* Instruction: Give the rows as a numbered list, leaving out any blank lines, from the start of the rows up to and including the line with "pos(280,388)".

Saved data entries
--- begin ---

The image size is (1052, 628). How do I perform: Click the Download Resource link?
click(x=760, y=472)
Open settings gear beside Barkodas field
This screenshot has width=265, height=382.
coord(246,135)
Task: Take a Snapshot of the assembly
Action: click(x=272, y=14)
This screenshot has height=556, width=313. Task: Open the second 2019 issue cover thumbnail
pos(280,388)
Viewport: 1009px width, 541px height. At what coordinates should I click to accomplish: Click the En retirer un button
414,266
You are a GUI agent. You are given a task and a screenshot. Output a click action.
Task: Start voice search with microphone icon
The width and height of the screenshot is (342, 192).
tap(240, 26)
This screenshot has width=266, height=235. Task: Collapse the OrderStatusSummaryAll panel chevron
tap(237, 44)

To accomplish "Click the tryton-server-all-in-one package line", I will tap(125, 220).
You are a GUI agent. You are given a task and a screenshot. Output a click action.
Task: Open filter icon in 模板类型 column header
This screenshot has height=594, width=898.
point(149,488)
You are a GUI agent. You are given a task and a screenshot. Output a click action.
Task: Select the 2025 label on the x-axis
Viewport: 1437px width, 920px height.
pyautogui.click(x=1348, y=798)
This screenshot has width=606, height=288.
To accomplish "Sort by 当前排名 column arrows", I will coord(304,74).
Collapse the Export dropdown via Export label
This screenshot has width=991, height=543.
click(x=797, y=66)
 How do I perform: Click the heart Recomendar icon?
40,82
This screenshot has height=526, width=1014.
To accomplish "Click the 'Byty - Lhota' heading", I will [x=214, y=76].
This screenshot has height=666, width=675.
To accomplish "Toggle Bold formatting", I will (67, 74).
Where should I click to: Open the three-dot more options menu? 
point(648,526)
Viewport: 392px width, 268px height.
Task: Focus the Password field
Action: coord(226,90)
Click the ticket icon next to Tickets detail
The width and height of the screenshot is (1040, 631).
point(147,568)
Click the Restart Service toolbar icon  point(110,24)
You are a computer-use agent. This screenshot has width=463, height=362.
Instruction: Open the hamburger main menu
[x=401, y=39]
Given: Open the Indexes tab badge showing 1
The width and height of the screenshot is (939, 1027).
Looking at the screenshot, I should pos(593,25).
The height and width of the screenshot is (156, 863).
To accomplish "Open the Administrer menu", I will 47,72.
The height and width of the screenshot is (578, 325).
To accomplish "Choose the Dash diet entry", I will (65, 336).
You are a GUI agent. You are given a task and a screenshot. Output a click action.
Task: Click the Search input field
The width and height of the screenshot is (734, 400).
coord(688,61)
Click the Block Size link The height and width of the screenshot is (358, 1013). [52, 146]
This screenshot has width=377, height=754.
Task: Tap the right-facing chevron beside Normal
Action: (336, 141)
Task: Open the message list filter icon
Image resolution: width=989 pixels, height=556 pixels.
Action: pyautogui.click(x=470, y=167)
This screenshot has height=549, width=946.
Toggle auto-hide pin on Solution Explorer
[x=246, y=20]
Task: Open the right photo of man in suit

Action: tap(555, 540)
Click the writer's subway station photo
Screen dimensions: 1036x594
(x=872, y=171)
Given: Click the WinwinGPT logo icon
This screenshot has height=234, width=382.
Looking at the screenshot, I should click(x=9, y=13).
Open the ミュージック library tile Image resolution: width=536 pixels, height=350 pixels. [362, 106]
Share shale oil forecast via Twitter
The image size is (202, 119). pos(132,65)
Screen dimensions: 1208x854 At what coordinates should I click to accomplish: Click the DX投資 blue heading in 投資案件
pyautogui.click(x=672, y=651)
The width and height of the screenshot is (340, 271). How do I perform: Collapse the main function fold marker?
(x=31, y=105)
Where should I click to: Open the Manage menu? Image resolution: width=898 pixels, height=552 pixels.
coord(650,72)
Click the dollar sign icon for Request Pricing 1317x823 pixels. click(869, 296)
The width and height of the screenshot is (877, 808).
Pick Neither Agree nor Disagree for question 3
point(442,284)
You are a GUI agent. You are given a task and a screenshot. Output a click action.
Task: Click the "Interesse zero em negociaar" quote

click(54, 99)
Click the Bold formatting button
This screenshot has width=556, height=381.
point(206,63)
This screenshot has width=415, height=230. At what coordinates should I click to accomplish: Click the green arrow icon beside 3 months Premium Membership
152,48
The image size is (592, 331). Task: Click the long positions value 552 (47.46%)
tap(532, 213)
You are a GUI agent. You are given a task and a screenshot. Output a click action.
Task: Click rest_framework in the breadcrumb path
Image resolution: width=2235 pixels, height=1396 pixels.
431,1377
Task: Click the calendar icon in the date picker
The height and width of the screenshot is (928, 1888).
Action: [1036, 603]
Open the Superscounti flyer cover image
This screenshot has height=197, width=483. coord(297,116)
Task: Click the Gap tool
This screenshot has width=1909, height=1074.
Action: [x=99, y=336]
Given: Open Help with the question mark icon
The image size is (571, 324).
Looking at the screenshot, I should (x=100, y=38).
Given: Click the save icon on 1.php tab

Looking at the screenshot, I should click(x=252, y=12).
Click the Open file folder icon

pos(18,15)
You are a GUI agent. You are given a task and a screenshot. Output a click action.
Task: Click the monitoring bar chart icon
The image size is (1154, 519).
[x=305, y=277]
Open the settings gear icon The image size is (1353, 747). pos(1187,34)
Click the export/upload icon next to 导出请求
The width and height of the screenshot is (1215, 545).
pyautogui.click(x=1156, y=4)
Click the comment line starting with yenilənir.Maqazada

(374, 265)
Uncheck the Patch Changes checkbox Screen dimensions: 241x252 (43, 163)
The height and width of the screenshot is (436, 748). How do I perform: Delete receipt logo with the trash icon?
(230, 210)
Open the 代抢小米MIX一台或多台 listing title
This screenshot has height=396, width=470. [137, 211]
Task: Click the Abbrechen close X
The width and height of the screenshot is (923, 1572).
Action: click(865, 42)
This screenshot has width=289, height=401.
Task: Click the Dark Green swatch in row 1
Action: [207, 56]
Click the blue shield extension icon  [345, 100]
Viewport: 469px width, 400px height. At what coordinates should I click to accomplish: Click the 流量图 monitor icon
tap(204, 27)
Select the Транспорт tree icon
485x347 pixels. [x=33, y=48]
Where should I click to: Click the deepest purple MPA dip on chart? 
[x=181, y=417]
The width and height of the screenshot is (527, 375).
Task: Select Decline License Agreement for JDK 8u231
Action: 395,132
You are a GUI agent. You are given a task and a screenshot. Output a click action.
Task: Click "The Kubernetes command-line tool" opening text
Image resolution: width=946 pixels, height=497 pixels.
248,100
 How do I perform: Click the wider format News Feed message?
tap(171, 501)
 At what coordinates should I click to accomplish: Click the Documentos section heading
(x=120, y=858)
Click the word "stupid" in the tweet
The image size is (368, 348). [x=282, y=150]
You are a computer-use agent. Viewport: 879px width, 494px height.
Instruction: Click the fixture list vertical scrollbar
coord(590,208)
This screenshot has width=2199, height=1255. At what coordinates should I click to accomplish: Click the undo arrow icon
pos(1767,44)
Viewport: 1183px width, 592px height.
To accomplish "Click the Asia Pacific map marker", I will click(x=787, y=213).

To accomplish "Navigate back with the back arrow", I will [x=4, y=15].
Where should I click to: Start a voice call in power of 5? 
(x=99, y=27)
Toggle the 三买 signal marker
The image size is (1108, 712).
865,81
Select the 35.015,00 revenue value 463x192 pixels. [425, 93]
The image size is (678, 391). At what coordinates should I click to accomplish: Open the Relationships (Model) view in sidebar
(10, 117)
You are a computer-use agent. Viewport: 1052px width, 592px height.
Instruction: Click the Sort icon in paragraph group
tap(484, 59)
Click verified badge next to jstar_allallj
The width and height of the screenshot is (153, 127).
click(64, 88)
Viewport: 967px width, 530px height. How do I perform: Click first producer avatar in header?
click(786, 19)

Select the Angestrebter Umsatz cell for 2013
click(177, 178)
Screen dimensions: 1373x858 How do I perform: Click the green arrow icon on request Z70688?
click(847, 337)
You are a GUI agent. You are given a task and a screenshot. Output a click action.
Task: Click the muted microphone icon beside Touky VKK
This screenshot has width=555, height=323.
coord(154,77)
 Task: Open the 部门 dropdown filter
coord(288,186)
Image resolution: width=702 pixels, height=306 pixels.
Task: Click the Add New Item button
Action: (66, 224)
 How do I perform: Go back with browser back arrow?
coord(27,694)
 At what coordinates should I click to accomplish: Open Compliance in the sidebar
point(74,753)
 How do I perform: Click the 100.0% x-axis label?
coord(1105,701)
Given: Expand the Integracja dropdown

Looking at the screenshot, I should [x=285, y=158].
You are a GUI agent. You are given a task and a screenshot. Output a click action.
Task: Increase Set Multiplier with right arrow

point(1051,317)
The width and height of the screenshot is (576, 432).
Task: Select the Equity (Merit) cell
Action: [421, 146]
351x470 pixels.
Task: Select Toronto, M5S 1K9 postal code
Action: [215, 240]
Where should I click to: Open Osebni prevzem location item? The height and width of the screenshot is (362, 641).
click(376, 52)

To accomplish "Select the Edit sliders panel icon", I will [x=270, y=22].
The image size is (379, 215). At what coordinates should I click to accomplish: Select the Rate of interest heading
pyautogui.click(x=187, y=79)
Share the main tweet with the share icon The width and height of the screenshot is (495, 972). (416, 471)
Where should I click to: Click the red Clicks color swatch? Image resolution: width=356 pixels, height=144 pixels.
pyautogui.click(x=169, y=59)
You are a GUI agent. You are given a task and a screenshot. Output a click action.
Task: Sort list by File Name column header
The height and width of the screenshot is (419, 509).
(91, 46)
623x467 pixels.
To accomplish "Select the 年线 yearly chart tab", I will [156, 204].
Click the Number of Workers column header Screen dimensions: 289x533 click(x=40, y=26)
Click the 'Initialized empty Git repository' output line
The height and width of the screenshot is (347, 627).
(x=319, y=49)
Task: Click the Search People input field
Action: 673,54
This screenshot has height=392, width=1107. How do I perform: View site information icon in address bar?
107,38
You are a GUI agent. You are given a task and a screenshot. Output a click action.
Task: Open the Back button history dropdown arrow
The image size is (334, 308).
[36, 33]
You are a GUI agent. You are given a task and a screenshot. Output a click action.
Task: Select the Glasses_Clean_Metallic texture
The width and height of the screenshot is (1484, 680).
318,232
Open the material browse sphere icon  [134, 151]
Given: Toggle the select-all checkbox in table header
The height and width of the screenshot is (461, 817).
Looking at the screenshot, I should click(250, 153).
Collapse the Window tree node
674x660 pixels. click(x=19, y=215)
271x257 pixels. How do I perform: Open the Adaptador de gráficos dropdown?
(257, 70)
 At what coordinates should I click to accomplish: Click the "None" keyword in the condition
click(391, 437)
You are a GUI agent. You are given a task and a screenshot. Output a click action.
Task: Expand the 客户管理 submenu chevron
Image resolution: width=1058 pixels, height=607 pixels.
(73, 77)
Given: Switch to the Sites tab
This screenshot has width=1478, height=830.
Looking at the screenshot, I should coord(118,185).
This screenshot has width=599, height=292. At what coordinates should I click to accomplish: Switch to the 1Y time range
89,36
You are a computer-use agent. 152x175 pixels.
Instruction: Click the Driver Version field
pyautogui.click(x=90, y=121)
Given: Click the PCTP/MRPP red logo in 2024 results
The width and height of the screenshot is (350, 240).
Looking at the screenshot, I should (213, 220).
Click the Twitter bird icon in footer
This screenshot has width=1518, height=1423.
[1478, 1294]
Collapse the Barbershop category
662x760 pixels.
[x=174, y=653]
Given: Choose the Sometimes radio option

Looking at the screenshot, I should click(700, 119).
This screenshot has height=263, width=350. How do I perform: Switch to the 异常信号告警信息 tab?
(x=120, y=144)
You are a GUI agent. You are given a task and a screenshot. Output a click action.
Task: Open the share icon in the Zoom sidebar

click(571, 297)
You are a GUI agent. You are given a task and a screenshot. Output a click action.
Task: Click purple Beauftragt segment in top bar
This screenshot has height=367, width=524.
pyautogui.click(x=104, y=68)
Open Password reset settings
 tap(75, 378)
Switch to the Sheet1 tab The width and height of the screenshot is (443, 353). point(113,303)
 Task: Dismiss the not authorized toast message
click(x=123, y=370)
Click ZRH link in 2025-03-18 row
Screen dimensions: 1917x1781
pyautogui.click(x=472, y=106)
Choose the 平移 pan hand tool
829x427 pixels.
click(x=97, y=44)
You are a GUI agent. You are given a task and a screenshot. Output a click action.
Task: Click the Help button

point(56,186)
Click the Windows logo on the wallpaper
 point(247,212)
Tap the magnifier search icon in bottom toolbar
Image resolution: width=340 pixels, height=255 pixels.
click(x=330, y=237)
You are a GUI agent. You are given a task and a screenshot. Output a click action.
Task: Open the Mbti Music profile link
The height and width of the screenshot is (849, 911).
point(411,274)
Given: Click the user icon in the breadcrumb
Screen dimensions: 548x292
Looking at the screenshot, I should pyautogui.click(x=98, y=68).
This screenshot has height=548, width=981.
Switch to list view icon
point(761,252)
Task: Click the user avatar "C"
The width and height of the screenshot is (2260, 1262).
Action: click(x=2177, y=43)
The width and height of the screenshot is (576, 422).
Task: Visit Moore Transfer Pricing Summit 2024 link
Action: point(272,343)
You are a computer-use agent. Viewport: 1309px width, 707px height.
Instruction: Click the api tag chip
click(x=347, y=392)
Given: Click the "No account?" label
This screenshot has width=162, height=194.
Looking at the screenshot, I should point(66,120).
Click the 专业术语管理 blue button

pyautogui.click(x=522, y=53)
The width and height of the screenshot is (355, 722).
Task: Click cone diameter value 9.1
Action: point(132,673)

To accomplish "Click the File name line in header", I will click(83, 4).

--- end ---

* Output below:
1. The image size is (1052, 628). How do I perform: Click the Download Resource link?
2. click(x=760, y=472)
3. Open settings gear beside Barkodas field
4. This screenshot has width=265, height=382.
5. coord(246,135)
6. Task: Take a Snapshot of the assembly
7. Action: click(x=272, y=14)
8. This screenshot has height=556, width=313. Task: Open the second 2019 issue cover thumbnail
9. pos(280,388)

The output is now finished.